The same technologies are being used against those defences. Deepfake face-swaps bypass video KYC checks on standard laptops with sub-50-millisecond latency. Synthetic identities built from stolen data and AI-generated documents pass onboarding checks because the underlying components are real. Fraud-as-a-service tools that do this cost less than fifty dollars a month. INTERPOL reported an increase in AI-facilitated synthetic identity fraud in March 2026.

At the same time, the regulatory perimeter is expanding. VASPs, DeFi platforms, and tokenized assets are being brought under the same AML expectations as traditional financial services. More activities to regulate, more threats to detect, more procedures to keep current.

The compliance teams responding to all of this are the same small teams described in Q6. The tools are getting faster on both sides.

 

 


What made you join Digital Jersey?

I’ve been connected with Digital Jersey since before Govix existed. Years ago, the DJ Academy gave me training and insight into technologies that helped me understand what was becoming possible. When I started Govix in 2025, rejoining DJ was obvious. From the first conversation in September last year, the team has been supportive in a way that goes beyond membership. They back Jersey tech businesses and you feel that from day one.

 

What have you enjoyed most about being part of the community so far?

The access. DJ supported us with tickets to Slush in Helsinki, which gave us exposure to the European startup ecosystem at a stage when that mattered. The networking has connected us with people across Jersey’s financial services and technology sectors. The marketing support has given Govix visibility we couldn’t have built alone at this stage. And being shortlisted for the Tech Awards in our first year was a moment that validated what we’re building.

 

 

What are your goals for Govix over the next 12 months?

Growth through adoption. We want more regulated firms using our architecture and products so we can grow the engagement, feedback, and iteration loop that makes the technology sharper. Every firm that uses GapSure teaches us something about how compliance teams work in practice. That feedback drives the next version.

Beyond Jersey, we are building out the community in multiple jurisdictions and growing the team to look after those relationships. The architecture scales. The relationships need people.

 

Any exciting projects, pilots or milestones coming up?

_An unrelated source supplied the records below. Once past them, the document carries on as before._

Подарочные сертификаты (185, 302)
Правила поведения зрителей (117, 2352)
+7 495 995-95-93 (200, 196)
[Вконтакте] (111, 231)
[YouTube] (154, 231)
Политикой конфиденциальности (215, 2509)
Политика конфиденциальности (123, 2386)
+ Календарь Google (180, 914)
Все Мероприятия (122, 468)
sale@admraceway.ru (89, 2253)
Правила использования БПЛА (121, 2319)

Several. We are expanding the regulatory coverage beyond AML, extending GapSure into new jurisdictions, and bringing our regulatory data feeds to market. The product development cycles are fast and continuous. We are shortlisted for the Digital Jersey Tech Awards Start-up Award in October. We built the hard thing first. What comes next moves fast.

 

What do you enjoy outside of work?

Family, exercise, nutrition, good coffee, good wine, travel.